_Work to be completed:_
In the text on water cannons, what pressure range do the physicians give for a water cannon used as a "stun gun"?

_Excerpted text:_
# # #

The Israel Association of Public Health Physicians and Ear, Nose and Throat Physicians Society of the Israel Medical Association have called on Police Commissioner Kobi Shabtai and the Israel Police to strictly limit the use of water cannons to control demonstrators.
The water cannon used as a “stun gun,” they explained, has the air pressure of between five and 10 bar or more (the air pressure exerted by a water column 10 meters high). At such pressures, possible injury to people includes direct injury to the body and secondary injury from the person slamming against a wall or falling to the ground.
Water cannons can cause hypothermia, direct trauma from the pressurized water, secondary injury from a victim being knocked down or colliding with objects, or injuries from chemicals and dyes dissolved in the water. These medical problems – along with practical and civil rights concerns about intimidation, indiscriminate and disproportionate use, and collective punishment – highlight water cannons’ potential for misuse, they continued.

# # #

_Data to examine:_
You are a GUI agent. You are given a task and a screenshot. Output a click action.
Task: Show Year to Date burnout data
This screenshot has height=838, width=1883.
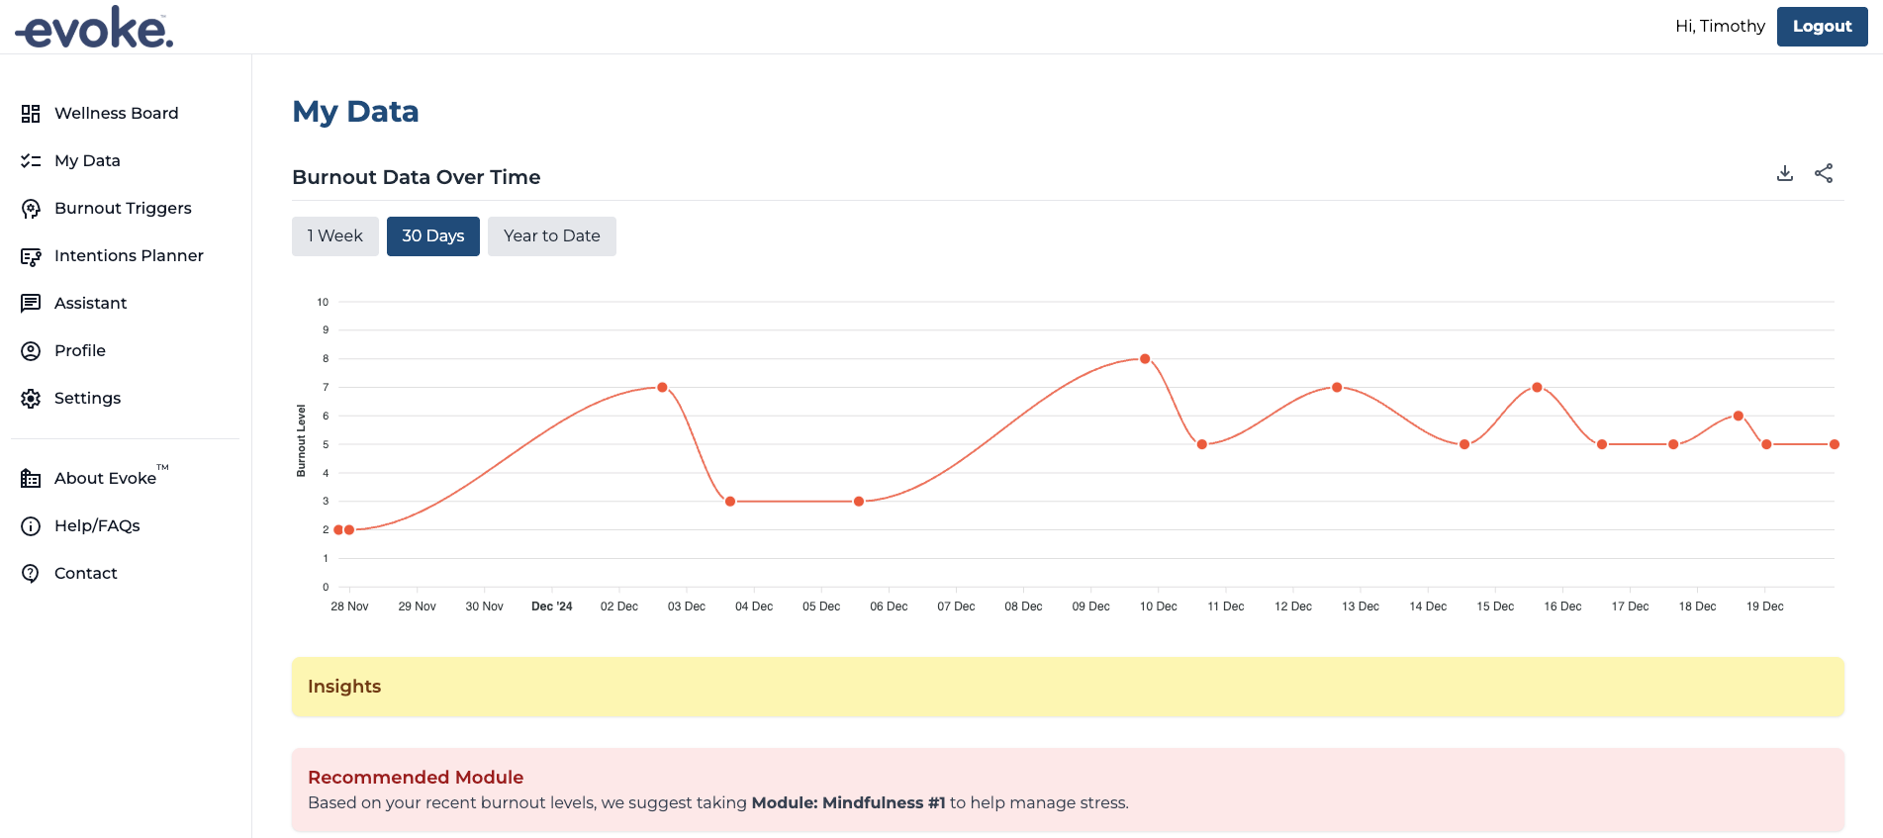click(551, 236)
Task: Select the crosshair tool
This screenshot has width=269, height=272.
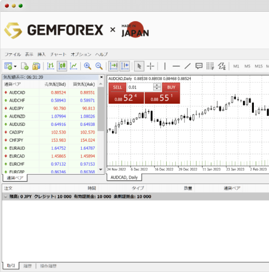Action: (x=150, y=66)
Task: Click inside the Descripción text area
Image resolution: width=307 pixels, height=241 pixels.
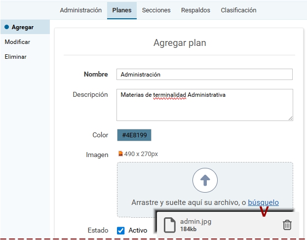Action: pyautogui.click(x=204, y=105)
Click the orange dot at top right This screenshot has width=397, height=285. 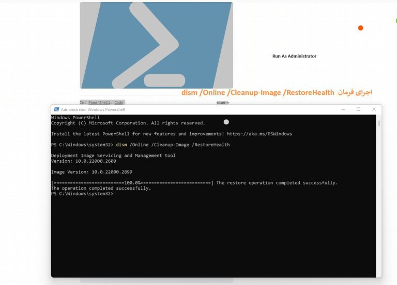(360, 28)
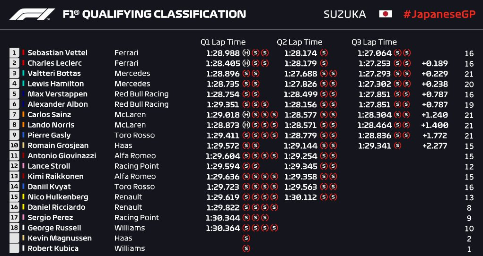Click Kevin Magnussen's soft tyre icon

click(x=246, y=238)
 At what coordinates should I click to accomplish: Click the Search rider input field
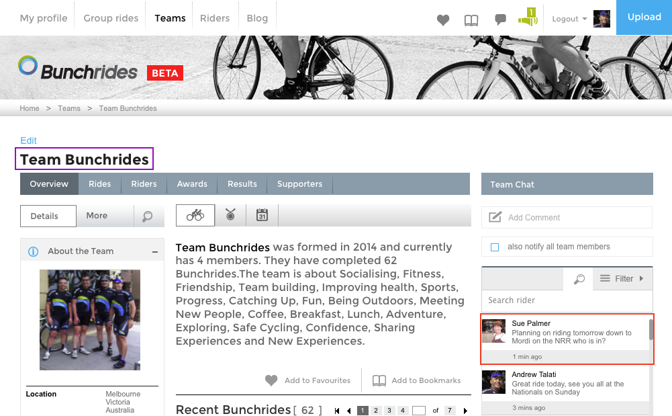click(x=567, y=300)
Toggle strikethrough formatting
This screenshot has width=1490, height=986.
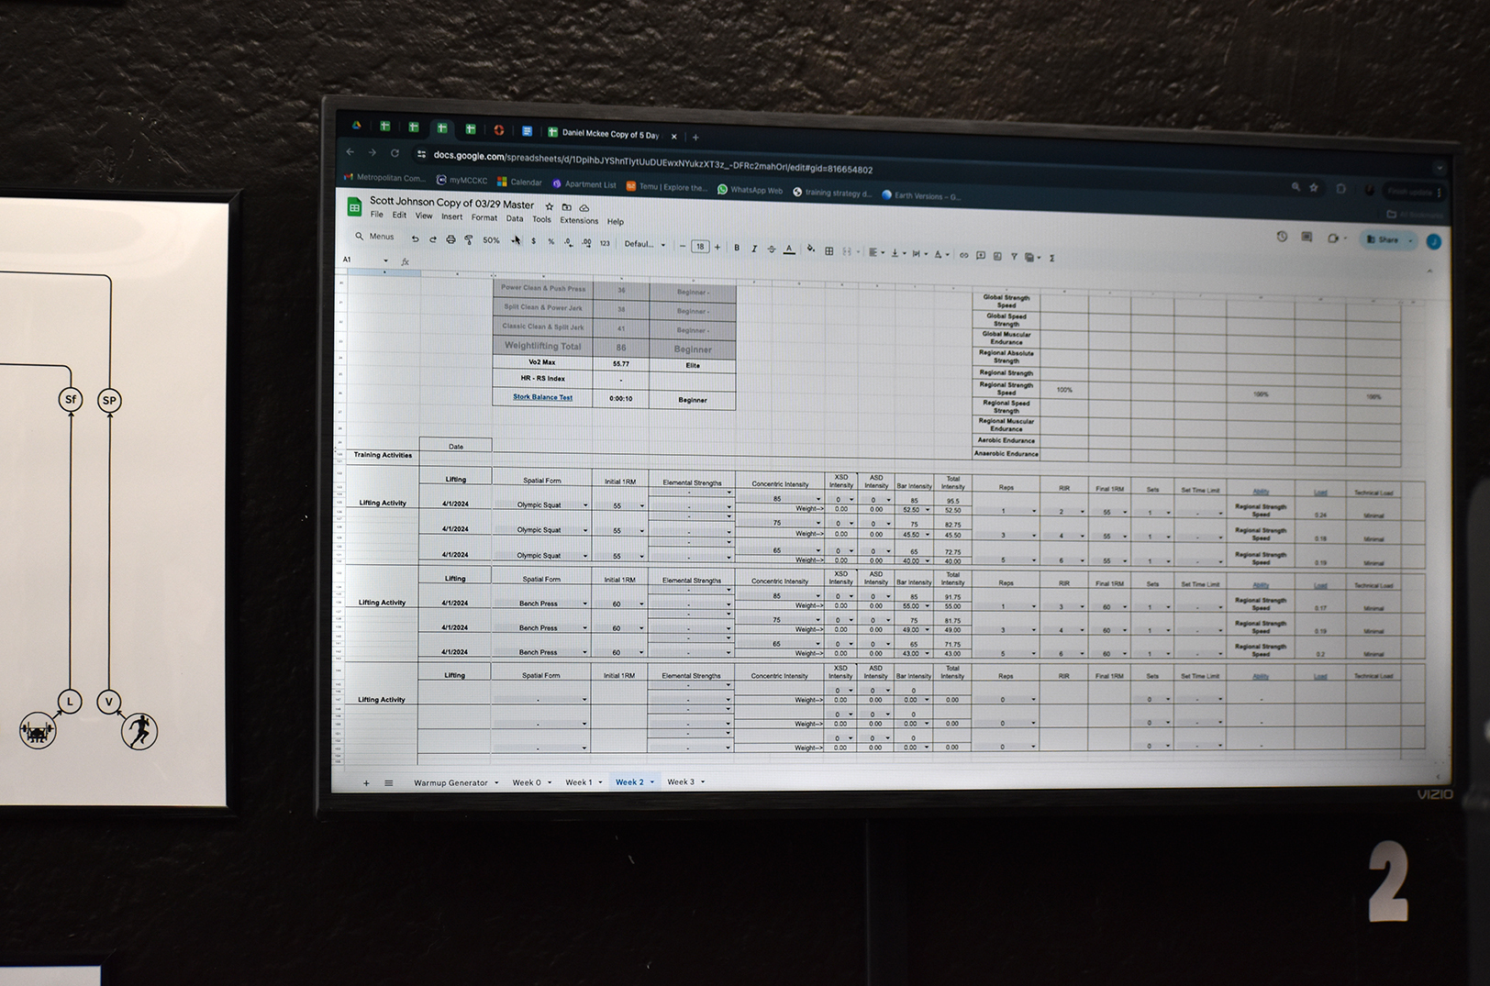(771, 249)
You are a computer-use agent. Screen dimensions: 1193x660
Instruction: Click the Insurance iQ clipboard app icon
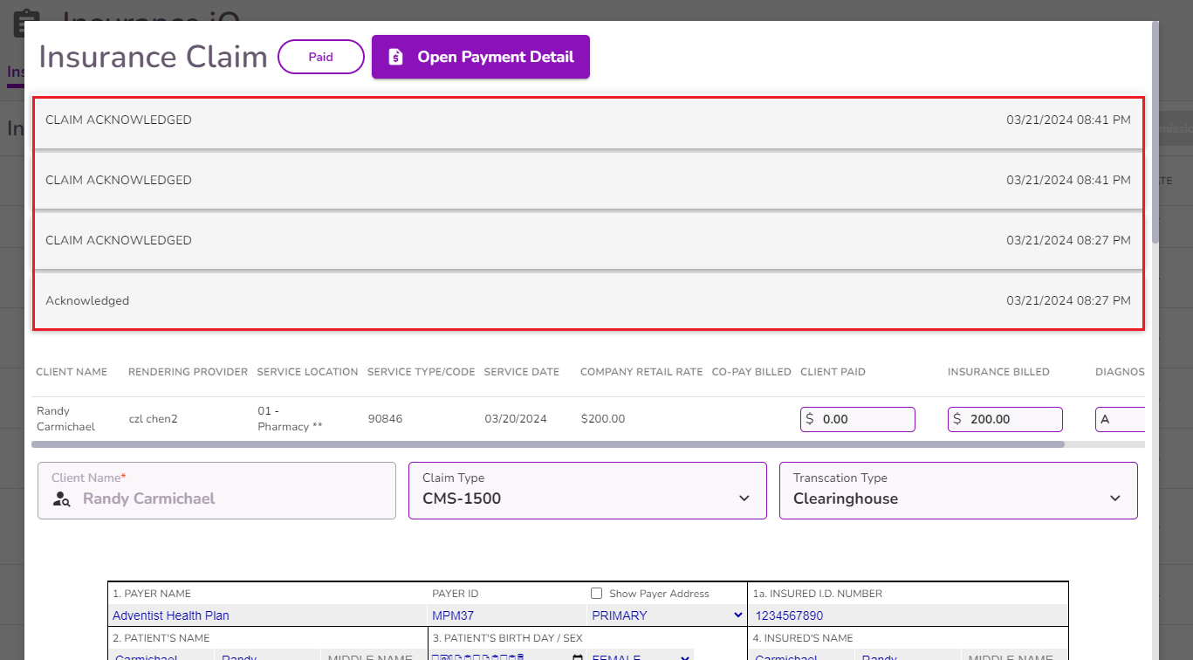pyautogui.click(x=26, y=23)
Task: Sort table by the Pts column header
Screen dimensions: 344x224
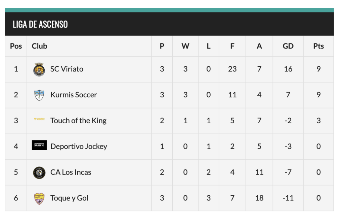Action: pyautogui.click(x=318, y=46)
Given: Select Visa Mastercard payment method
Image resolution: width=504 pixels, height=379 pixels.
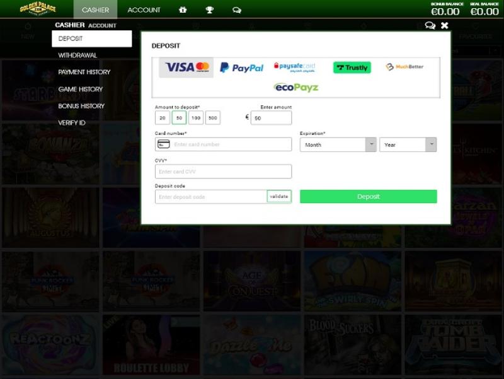Looking at the screenshot, I should (x=186, y=67).
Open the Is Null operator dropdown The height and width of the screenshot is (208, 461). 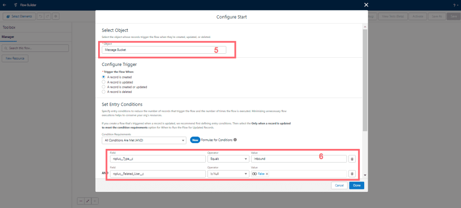[227, 174]
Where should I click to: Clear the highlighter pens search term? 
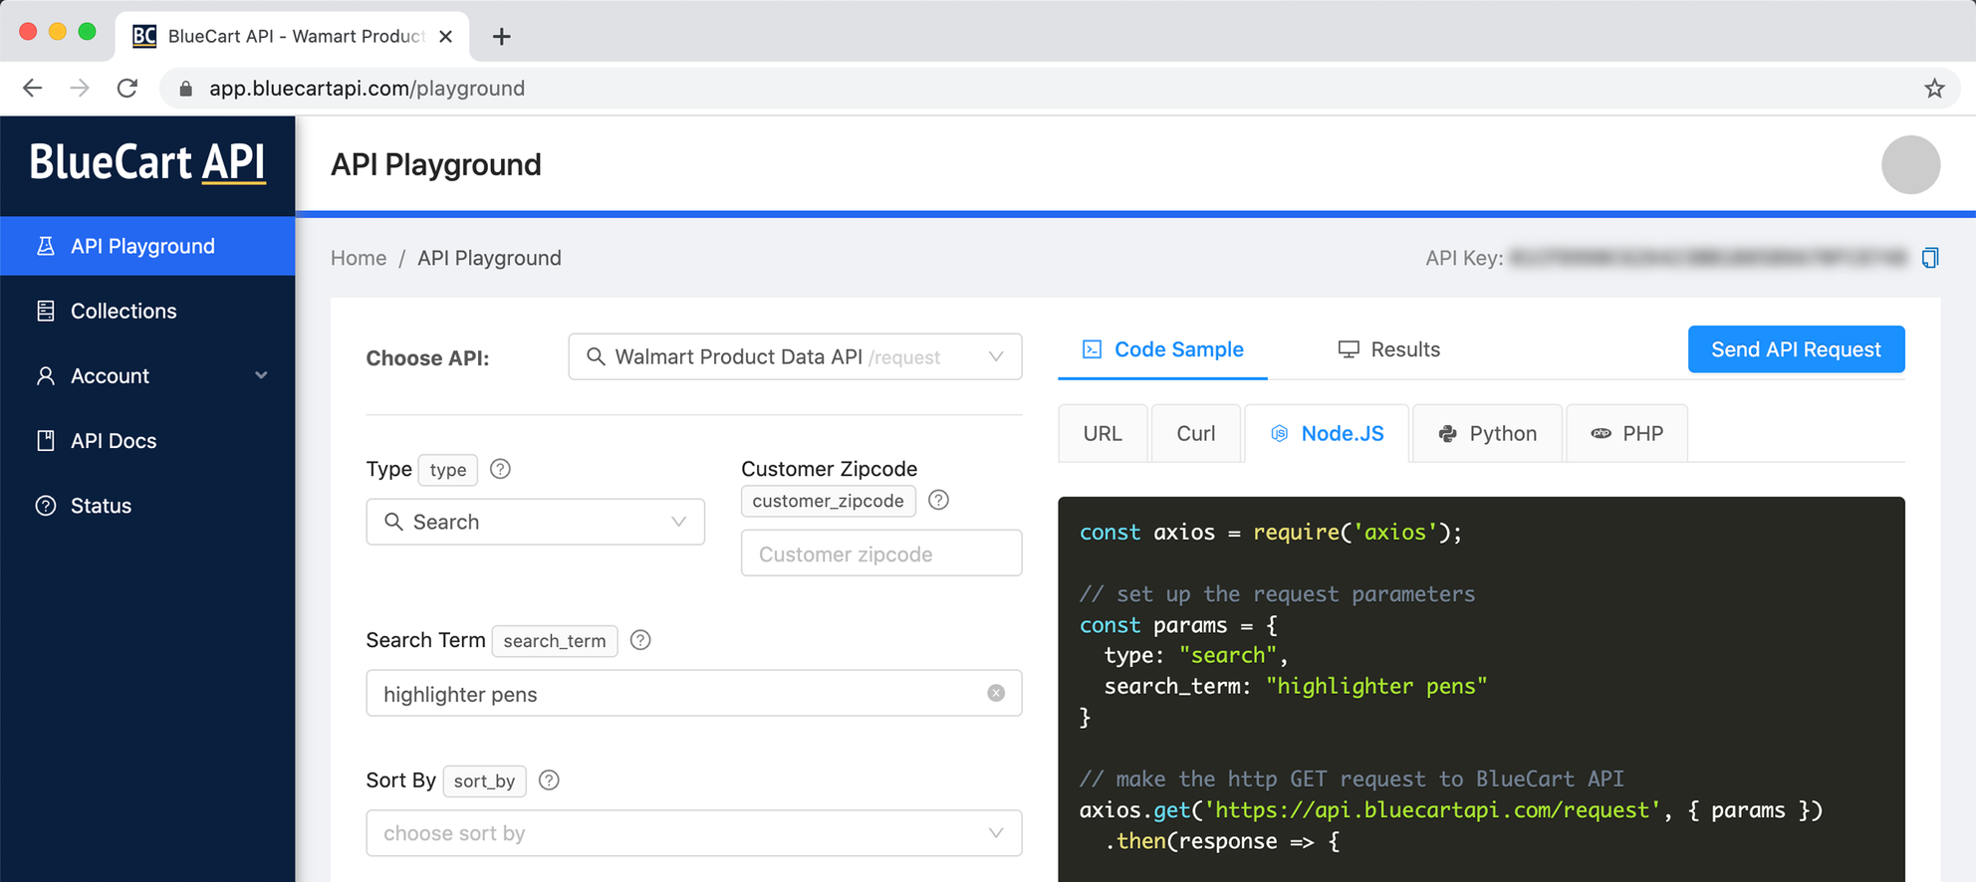pyautogui.click(x=996, y=693)
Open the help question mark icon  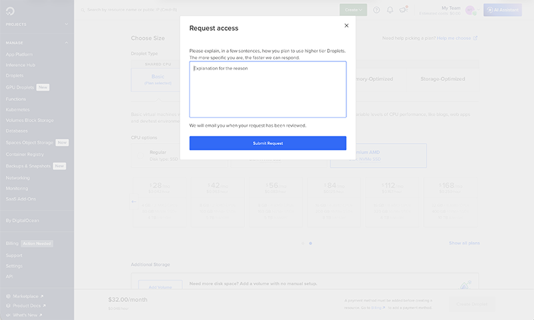click(x=376, y=10)
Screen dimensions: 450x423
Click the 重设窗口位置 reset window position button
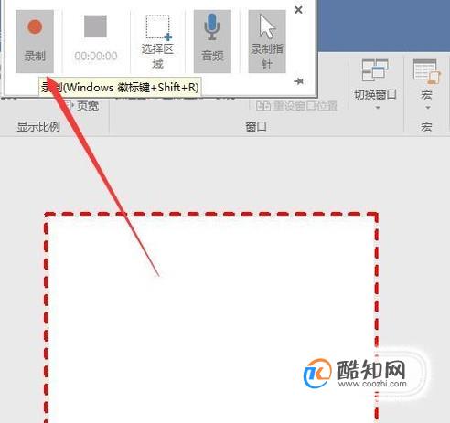pyautogui.click(x=297, y=106)
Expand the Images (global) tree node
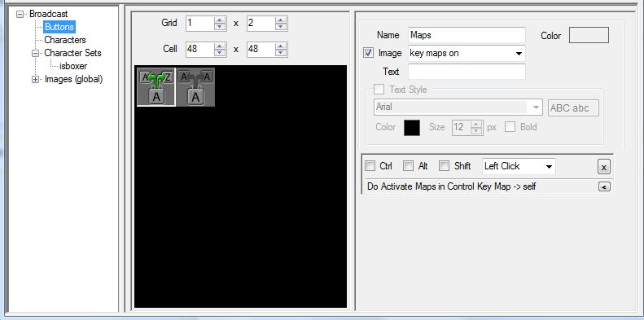644x320 pixels. click(36, 79)
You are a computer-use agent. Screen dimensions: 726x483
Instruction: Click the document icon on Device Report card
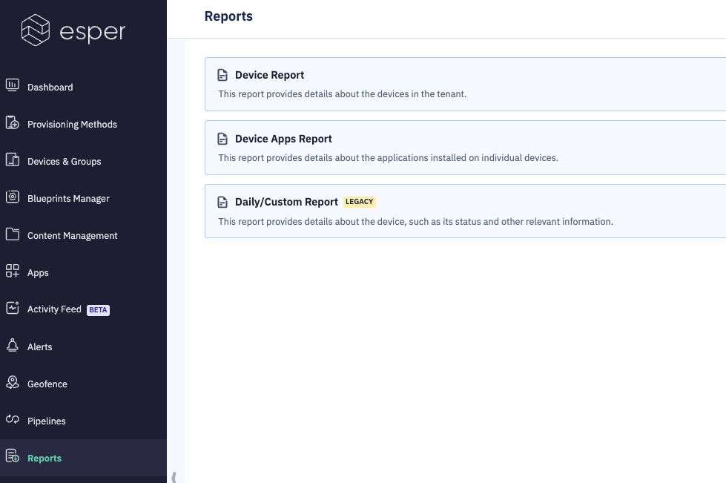pos(222,74)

# # #

_Reply to the exercise:_
Between five and 10 bar or more.